No, and it is the most common tax trap. A seven-seat passenger leisure van is homologated as a passenger car (category M1): a private buyer who buys one recovers no VAT, and pays the registration tax and road tax like any other car, based on fiscal horsepower, CO2 and region.

The confusion comes from its kinship with the utility version. The same body, sold as a two-seat panel van (category N1) to a business for professional use, does allow VAT recovery. But as soon as you add the rear bench and windows to carry the family, the vehicle becomes a car again in the eyes of the tax office. A private buyer therefore has no VAT advantage to expect from a "passenger" Berlingo or Jogger.

Where a family can play is on road taxation. An LPG or hybrid powertrain, or a low CO2 figure, lightens the registration tax and the annual tax, especially in Flanders where the calculation factors in the eco standard. The Jogger LPG and the electric versions are, on that front, the best placed. To place these models in the rest of the market, see our guide to vans in Belgium.

New or used: which leisure van for a family budget?

A recent used model is often the smartest move. The Belgian market is full of Berlingo, Rifter, Kangoo and Caddy from 2020-2023, out of fleets or families, well maintained and already depreciated. Expect €14,000 to €22,000 for a recent seven-seater depending on version and mileage, against €19,000 to €36,000 new depending on the model.

New still makes sense for the warranty, the exact configuration (seven seats, powertrain, safety equipment) and spreading the cost. For a family keeping its car eight to ten years, the known reliability of a current-generation Berlingo or the simple maintenance of a Jogger weigh as much as the purchase price.

At resale, these leisure vans hold up well thanks to steady family demand and a deep used market. What makes the value is the state of the cabin and the service history, not the badge: a tidy kids' interior resells better than a mistreated top-spec trim. Still torn between two city vans? Our Berlingo or Kangoo comparison details the short versions; and the comparator lines up the specs side by side.

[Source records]
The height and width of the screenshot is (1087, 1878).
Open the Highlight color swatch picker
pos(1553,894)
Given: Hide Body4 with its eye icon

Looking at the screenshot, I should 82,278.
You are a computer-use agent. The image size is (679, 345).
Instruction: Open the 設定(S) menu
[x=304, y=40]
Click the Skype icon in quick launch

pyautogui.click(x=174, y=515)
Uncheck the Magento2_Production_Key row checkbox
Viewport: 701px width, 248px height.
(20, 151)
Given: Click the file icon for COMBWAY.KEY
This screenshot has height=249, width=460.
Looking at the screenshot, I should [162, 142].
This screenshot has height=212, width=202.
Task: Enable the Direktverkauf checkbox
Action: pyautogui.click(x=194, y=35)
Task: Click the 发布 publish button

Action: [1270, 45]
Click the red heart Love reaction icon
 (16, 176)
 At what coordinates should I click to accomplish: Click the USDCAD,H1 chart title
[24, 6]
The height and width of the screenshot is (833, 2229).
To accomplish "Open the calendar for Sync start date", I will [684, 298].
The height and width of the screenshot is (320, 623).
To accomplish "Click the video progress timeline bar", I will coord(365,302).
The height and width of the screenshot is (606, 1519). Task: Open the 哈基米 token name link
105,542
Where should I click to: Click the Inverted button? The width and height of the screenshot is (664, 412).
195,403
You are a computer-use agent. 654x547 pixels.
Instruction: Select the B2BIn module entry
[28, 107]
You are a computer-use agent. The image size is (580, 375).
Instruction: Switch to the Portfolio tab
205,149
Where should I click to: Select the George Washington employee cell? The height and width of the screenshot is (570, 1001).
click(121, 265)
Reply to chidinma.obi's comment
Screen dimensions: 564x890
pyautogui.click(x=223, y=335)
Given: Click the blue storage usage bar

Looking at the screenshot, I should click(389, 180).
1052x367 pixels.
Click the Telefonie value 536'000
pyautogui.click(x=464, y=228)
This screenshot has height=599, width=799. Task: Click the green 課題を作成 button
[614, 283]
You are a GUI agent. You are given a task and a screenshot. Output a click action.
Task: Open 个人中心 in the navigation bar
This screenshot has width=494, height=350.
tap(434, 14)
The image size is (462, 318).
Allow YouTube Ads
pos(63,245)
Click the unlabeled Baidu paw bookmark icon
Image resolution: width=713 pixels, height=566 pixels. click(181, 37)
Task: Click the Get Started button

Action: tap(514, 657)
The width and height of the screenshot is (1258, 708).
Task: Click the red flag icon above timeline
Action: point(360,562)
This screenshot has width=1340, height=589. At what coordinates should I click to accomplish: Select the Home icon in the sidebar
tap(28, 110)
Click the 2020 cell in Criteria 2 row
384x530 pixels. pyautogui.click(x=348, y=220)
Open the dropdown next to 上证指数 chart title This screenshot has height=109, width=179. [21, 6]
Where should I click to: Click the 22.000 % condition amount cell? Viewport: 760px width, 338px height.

**WORK REQUIRED:** Can you extract, word for word, everything in the text on family leisure vans from "New still makes" down to "the purchase price."?

**COMPLETE ANSWER:**
New still makes sense for the warranty, the exact configuration (seven seats, powertrain, safety equipment) and spreading the cost. For a family keeping its car eight to ten years, the known reliability of a current-generation Berlingo or the simple maintenance of a Jogger weigh as much as the purchase price.